● **MATERIAL SHOWN**
┌──

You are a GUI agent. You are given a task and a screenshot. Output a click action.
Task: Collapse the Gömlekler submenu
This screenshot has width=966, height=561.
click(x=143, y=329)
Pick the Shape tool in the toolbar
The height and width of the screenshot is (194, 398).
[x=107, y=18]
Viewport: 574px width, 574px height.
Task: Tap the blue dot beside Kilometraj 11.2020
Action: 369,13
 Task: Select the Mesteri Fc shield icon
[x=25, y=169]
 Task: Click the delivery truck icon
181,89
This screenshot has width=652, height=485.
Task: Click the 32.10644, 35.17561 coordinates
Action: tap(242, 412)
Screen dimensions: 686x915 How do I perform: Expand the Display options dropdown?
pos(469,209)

└──
┌──

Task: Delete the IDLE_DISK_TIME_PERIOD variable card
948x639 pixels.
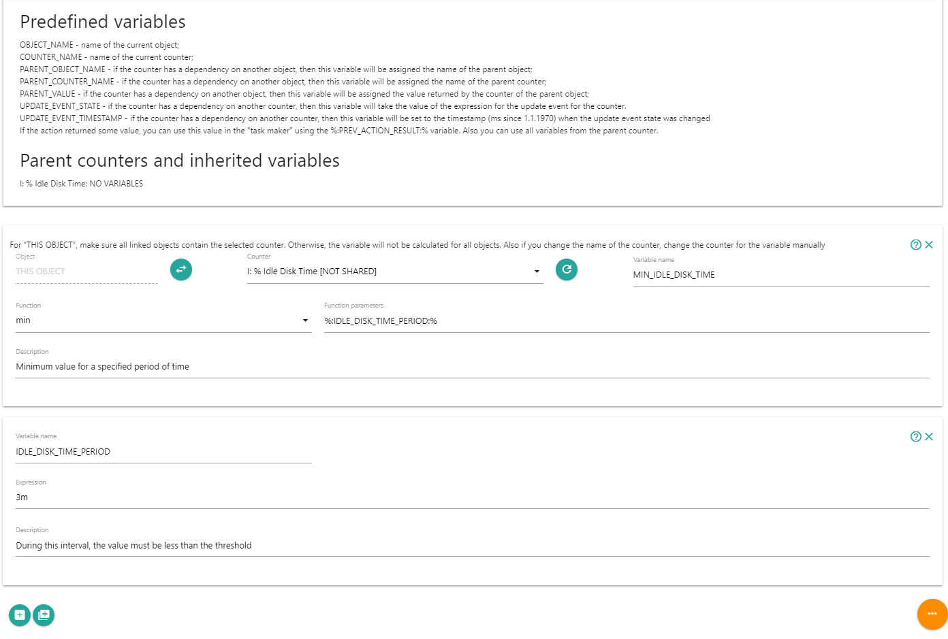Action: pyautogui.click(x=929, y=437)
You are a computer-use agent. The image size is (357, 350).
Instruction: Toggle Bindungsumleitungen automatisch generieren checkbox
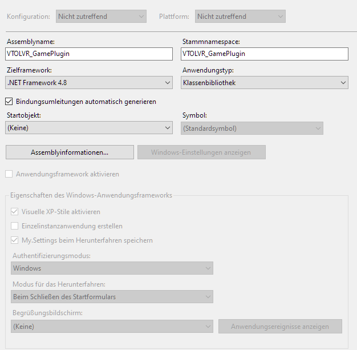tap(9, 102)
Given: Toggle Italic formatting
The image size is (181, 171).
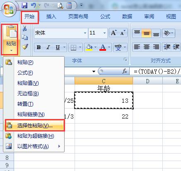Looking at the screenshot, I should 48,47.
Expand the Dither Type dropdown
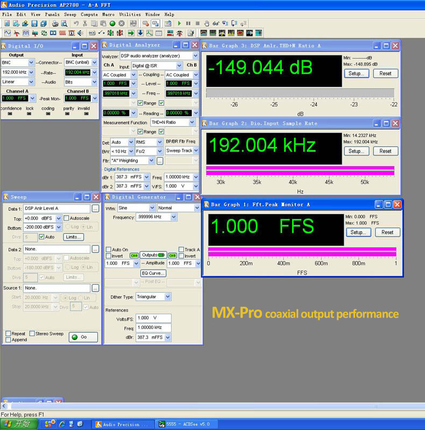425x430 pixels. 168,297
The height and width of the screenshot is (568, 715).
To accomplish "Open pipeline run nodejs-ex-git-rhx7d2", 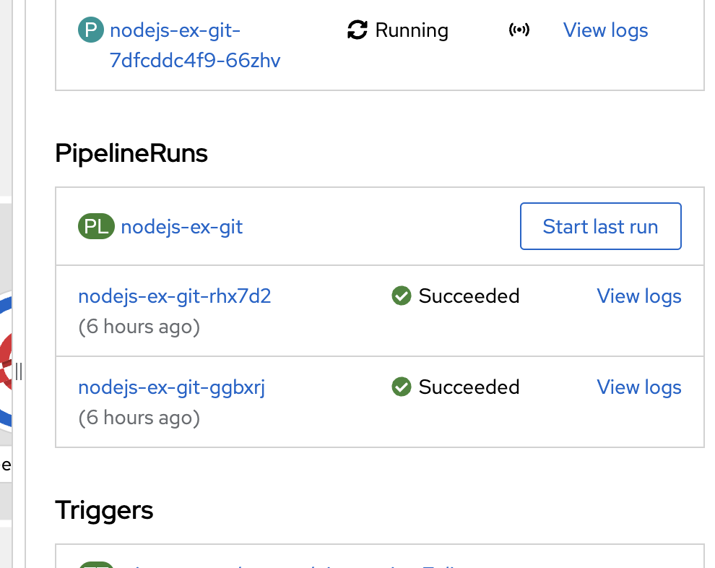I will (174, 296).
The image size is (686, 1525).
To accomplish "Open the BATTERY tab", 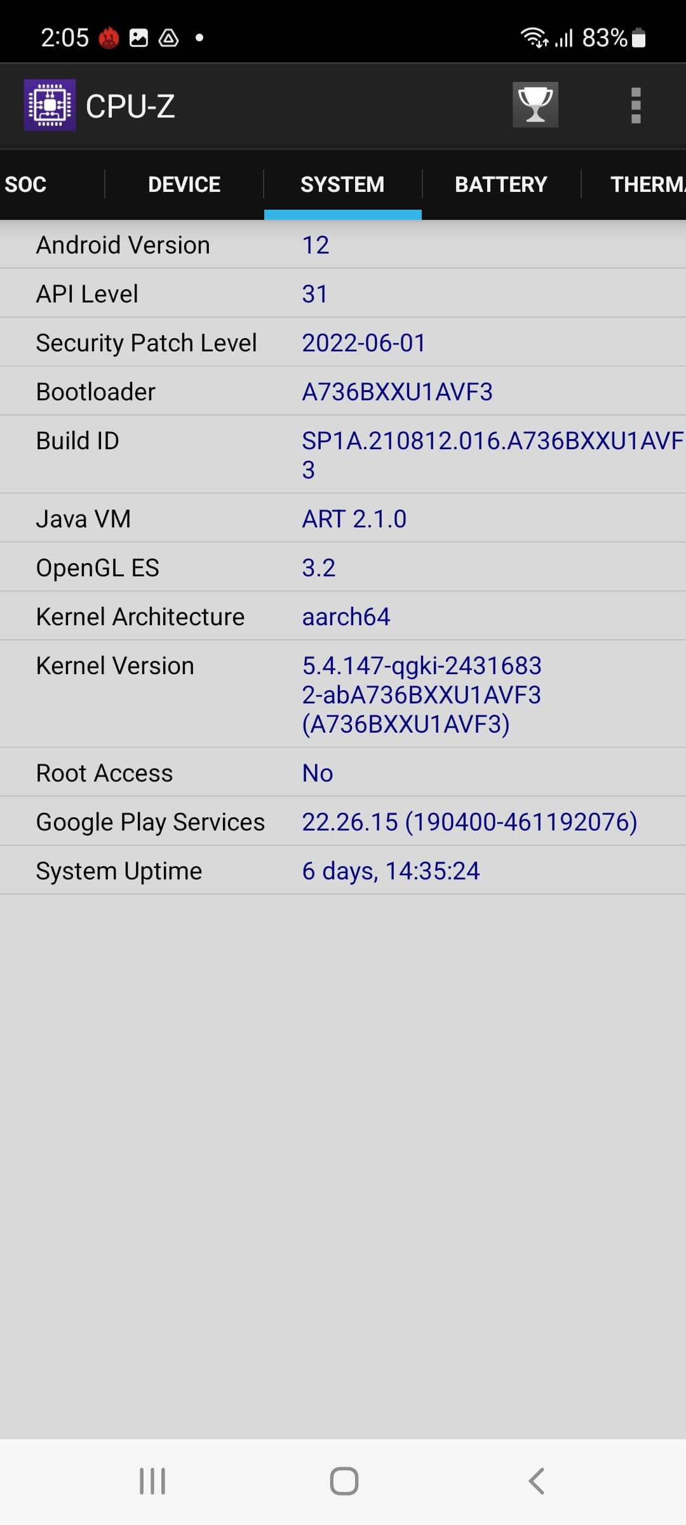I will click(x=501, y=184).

└──
┌──

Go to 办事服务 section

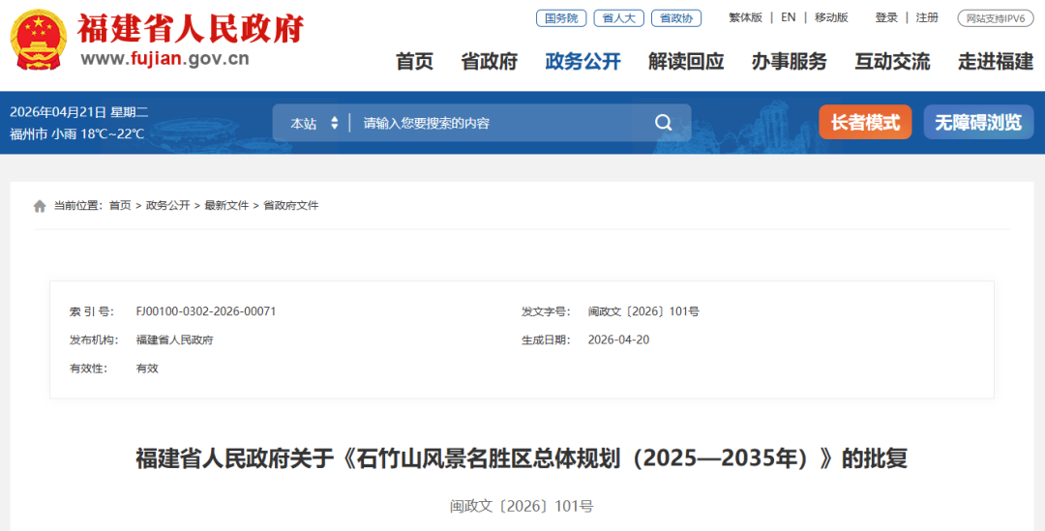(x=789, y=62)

└──

● **TASK STATEMENT**
Where a line of the data above includes "agent", copy that line.

● **ANSWER TO THE EXERCISE**
You are a GUI agent. You are given a task and a screenshot. Output a click action.
You are a computer-use agent. The image size is (357, 350).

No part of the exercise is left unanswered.